After school, I went to the gym and worked out. Felt good leaving. Came home, have some weird mail I can't read very well from the government (tax forms maybe?) and then checked my email and found out I've sold my story "The Guardian of the Egg" to Ellen Datlow and Terri Windling for an anthology they're working on called Salon Fantastique, and was immediately brought up another few notches on the "good day" scale.

Made dinner, Pasta Carbonara, and am going to sit down and eat it now while watching a movie and perhaps won't work on the chapter of my novel that I'm nearly finished with as a bit of an indulgence inspired by the story sale, which was my first of the new year.

Oh, and something I forgot to note a while back: My essay, "The Boy Who Went Forth" will appear in Kate Bernheimer's "Brothers and Beasts" anthology of essays written by men about fairy tales this year as well.

Good night, and good morning.

Monday, January 23, 2006

Back Dormitory Boys

I helped my friend Naoko with a translation questions (I hope) and she paid me back by giving me the link to this site. It's hilarious. Not really a blog so much as a site to host the crazy videos made by two Chinese college guys, but it's definitely funny. Thanks for the link, Naoko!

Sunday, January 22, 2006

Memoirs of a Geisha

I watched Memoirs of a Geisha this weekend and it was an odd experience to say the least. I mean, the story was good, but why were all those people speaking English when they are in Japan? And why are many of the actors Chinese when, again, this is supposed to be Japan? Japanese speakers have a different accent when they speak English than Chinese speakers of English. Everytime a Chinese actor spoke, I was like, they are *so* not Japanese! But more than anything was that here are all of these Japanese characters speaking English to each other with the occasionaly "Arigatou gozaimasu" thrown in for what? Cultural effect? Ooh, exotic when they choose to speak their own language at random moments, isn't it? I understand that this is a movie about Japan made for English speaking cultures, but really, it's just silly. Why can't English speaking audiences just stop being lazy and read some damned subtitles? Why can't Hollywood cast actors who are actually of the culture that is being portrayed? I complain because the story was basically a good one but it was just so odd to watch it now that I've lived in Japan for the past year and a half. It just doesn't match the reality. No film or book can, but I think that there is such a thing as falling short of even the basic illusion that a film or book can make of reality. I'll have to read the book, because the story was pretty good.
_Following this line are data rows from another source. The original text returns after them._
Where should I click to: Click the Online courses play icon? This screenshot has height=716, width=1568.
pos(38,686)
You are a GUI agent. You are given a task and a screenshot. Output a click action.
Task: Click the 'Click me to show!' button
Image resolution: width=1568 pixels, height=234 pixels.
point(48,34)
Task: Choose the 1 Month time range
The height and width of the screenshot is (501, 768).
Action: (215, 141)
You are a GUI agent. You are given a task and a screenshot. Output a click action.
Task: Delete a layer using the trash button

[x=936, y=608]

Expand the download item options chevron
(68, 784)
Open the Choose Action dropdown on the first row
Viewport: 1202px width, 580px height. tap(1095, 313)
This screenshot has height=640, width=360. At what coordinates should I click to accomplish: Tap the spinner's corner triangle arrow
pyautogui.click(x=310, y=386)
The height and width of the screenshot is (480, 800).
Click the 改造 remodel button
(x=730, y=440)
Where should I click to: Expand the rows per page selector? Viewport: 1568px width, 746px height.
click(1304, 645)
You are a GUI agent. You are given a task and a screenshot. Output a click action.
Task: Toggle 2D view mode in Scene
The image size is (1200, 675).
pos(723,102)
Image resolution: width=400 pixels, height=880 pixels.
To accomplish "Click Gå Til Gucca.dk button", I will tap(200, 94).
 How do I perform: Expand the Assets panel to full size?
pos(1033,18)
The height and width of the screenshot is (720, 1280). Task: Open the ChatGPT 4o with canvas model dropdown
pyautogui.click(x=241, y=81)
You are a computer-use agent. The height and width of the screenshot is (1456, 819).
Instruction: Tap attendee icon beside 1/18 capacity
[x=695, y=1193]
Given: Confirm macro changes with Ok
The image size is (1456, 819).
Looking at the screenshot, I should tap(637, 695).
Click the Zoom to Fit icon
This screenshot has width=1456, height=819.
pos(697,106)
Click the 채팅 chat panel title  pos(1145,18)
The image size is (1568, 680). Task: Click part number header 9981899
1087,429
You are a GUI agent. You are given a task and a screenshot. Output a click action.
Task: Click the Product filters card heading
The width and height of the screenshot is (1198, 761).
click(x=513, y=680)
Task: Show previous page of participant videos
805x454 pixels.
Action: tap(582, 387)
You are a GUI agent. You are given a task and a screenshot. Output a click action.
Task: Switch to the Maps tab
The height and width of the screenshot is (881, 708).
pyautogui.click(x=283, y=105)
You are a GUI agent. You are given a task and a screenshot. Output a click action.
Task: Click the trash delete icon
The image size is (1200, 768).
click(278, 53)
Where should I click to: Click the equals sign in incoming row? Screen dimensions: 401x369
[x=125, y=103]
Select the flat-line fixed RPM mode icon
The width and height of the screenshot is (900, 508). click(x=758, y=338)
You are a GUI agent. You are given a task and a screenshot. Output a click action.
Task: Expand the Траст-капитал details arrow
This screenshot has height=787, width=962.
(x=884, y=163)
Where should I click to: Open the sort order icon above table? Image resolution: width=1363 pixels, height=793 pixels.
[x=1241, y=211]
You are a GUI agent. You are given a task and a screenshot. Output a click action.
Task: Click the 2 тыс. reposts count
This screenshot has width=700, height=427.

Thursday, January 19, 2006

Good Morning Midnight

After posting my neuroses, I was informed that my story "The Language of Moths" will be reprinted in Sean Wallace's The Year's Best Fantasy: 2005 as well this year. Was very happy. And the table of contents was really interesting and fresh. You'll have to wait and see for yourself.

Then I was asked to speak to a new foreign student from China who can't speak Japanese. His homeroom teacher thought he might know English, and I helped her translate his class schedule into English, but when I spoke to him, he didn't understand. The poor thing looks so damned confused and scared. I hear he threw up during P.E. later. I would *never* want to go to a school that is taught in a language I can't speak. Unless maybe I was in first or second grade, third grade tops. It's easier to pick it up at those levels, when kids are learning how to read and write their own language and a foreign child could learn along with them. But eighth grade. That just seems like a lot to deal with at an already difficult age.

I'm reading Osamu Dazai's "No Longer Human". It's wonderful, though really disturbing.

I worked out with Beth and Kevin last night. Chest. Ouch. But I suppose if it hurts that means muscles are growing to heal all the ones I tore up. I have terrible triceps. But I can run!

Now it's time for bed. Tomorrow is Friday and I can't wait to have a weekend. This first week back after the mumps hasn't been too bad, but I've been getting tired more easily than usual.

G'night, or good morning if you're reading this from the other side of the world.

Wednesday, January 18, 2006

Weird Habits (Updated)

I've been tagged by Ms. Bond for the five weird habits meme. Like here, I don't know if I can fully recognize all my weirdnesses, but I'll do my best.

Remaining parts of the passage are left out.